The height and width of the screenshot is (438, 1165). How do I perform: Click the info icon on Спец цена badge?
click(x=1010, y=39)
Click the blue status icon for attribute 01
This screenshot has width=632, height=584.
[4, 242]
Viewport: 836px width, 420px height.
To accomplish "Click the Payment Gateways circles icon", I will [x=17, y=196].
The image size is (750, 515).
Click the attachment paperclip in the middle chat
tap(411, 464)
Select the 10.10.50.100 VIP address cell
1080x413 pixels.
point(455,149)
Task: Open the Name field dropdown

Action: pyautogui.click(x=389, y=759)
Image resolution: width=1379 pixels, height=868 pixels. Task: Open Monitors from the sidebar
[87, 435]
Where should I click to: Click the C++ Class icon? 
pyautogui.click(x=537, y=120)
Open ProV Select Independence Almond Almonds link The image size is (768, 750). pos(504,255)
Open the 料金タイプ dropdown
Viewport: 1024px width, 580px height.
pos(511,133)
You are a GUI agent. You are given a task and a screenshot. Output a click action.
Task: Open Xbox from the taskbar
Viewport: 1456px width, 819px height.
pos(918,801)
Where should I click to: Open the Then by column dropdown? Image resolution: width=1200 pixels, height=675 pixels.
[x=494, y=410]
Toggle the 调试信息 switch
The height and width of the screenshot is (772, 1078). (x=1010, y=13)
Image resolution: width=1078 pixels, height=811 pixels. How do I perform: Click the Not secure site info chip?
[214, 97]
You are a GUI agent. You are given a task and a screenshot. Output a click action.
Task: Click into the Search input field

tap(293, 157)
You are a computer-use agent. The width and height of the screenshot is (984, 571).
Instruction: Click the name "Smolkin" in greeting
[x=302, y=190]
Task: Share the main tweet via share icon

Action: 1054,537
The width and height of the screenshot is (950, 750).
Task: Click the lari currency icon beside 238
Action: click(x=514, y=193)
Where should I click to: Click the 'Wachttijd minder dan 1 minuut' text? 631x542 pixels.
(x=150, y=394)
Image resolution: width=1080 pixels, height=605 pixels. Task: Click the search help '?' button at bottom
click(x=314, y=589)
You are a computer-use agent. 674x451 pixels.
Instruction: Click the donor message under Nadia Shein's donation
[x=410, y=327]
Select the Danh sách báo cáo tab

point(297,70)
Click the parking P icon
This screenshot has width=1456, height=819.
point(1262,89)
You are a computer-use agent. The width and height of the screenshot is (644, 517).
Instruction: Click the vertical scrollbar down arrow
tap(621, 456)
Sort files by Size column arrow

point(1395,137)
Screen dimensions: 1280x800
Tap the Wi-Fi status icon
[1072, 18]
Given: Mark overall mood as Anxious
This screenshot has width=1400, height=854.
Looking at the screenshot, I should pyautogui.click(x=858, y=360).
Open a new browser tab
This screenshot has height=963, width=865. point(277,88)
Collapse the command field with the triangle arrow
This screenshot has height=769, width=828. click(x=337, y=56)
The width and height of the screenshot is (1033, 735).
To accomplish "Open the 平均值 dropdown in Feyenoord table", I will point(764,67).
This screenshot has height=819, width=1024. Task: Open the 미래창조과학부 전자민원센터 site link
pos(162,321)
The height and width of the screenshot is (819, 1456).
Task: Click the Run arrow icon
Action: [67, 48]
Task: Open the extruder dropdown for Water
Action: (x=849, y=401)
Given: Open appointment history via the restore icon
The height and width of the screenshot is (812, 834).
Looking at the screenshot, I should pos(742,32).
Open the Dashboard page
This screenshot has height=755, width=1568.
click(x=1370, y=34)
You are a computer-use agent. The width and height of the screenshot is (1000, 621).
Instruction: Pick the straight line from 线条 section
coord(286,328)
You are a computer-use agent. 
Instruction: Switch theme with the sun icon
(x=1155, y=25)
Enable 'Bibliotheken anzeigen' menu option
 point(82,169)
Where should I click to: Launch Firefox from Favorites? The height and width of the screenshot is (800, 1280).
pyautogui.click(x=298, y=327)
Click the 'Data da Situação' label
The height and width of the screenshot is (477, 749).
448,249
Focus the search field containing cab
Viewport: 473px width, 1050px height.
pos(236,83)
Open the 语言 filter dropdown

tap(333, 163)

+++

## Short exercise
Return all of the entries above word for word, with no changes.

## Answer to the exercise
The height and width of the screenshot is (438, 1165). How do I perform: Click the info icon on Спец цена badge?
click(x=1010, y=39)
Click the blue status icon for attribute 01
This screenshot has width=632, height=584.
[4, 242]
Viewport: 836px width, 420px height.
To accomplish "Click the Payment Gateways circles icon", I will [x=17, y=196].
The image size is (750, 515).
Click the attachment paperclip in the middle chat
tap(411, 464)
Select the 10.10.50.100 VIP address cell
1080x413 pixels.
point(455,149)
Task: Open the Name field dropdown

Action: pyautogui.click(x=389, y=759)
Image resolution: width=1379 pixels, height=868 pixels. Task: Open Monitors from the sidebar
[87, 435]
Where should I click to: Click the C++ Class icon? 
pyautogui.click(x=537, y=120)
Open ProV Select Independence Almond Almonds link The image size is (768, 750). pos(504,255)
Open the 料金タイプ dropdown
Viewport: 1024px width, 580px height.
pos(511,133)
You are a GUI agent. You are given a task and a screenshot. Output a click action.
Task: Open Xbox from the taskbar
Viewport: 1456px width, 819px height.
pos(918,801)
Where should I click to: Open the Then by column dropdown? Image resolution: width=1200 pixels, height=675 pixels.
[x=494, y=410]
Toggle the 调试信息 switch
The height and width of the screenshot is (772, 1078). (x=1010, y=13)
Image resolution: width=1078 pixels, height=811 pixels. How do I perform: Click the Not secure site info chip?
[214, 97]
You are a GUI agent. You are given a task and a screenshot. Output a click action.
Task: Click into the Search input field

tap(293, 157)
You are a computer-use agent. The width and height of the screenshot is (984, 571).
Instruction: Click the name "Smolkin" in greeting
[x=302, y=190]
Task: Share the main tweet via share icon

Action: 1054,537
The width and height of the screenshot is (950, 750).
Task: Click the lari currency icon beside 238
Action: click(x=514, y=193)
Where should I click to: Click the 'Wachttijd minder dan 1 minuut' text? 631x542 pixels.
(x=150, y=394)
Image resolution: width=1080 pixels, height=605 pixels. Task: Click the search help '?' button at bottom
click(x=314, y=589)
You are a computer-use agent. 674x451 pixels.
Instruction: Click the donor message under Nadia Shein's donation
[x=410, y=327]
Select the Danh sách báo cáo tab

point(297,70)
Click the parking P icon
This screenshot has width=1456, height=819.
point(1262,89)
You are a computer-use agent. The width and height of the screenshot is (644, 517).
Instruction: Click the vertical scrollbar down arrow
tap(621, 456)
Sort files by Size column arrow

point(1395,137)
Screen dimensions: 1280x800
Tap the Wi-Fi status icon
[1072, 18]
Given: Mark overall mood as Anxious
This screenshot has width=1400, height=854.
Looking at the screenshot, I should pyautogui.click(x=858, y=360).
Open a new browser tab
This screenshot has height=963, width=865. point(277,88)
Collapse the command field with the triangle arrow
This screenshot has height=769, width=828. click(x=337, y=56)
The width and height of the screenshot is (1033, 735).
To accomplish "Open the 平均值 dropdown in Feyenoord table", I will point(764,67).
This screenshot has height=819, width=1024. Task: Open the 미래창조과학부 전자민원센터 site link
pos(162,321)
The height and width of the screenshot is (819, 1456).
Task: Click the Run arrow icon
Action: [67, 48]
Task: Open the extruder dropdown for Water
Action: (x=849, y=401)
Given: Open appointment history via the restore icon
The height and width of the screenshot is (812, 834).
Looking at the screenshot, I should pos(742,32).
Open the Dashboard page
This screenshot has height=755, width=1568.
click(x=1370, y=34)
You are a computer-use agent. The width and height of the screenshot is (1000, 621).
Instruction: Pick the straight line from 线条 section
coord(286,328)
You are a computer-use agent. 
Instruction: Switch theme with the sun icon
(x=1155, y=25)
Enable 'Bibliotheken anzeigen' menu option
 point(82,169)
Where should I click to: Launch Firefox from Favorites? The height and width of the screenshot is (800, 1280).
pyautogui.click(x=298, y=327)
Click the 'Data da Situação' label
The height and width of the screenshot is (477, 749).
448,249
Focus the search field containing cab
Viewport: 473px width, 1050px height.
pos(236,83)
Open the 语言 filter dropdown

tap(333, 163)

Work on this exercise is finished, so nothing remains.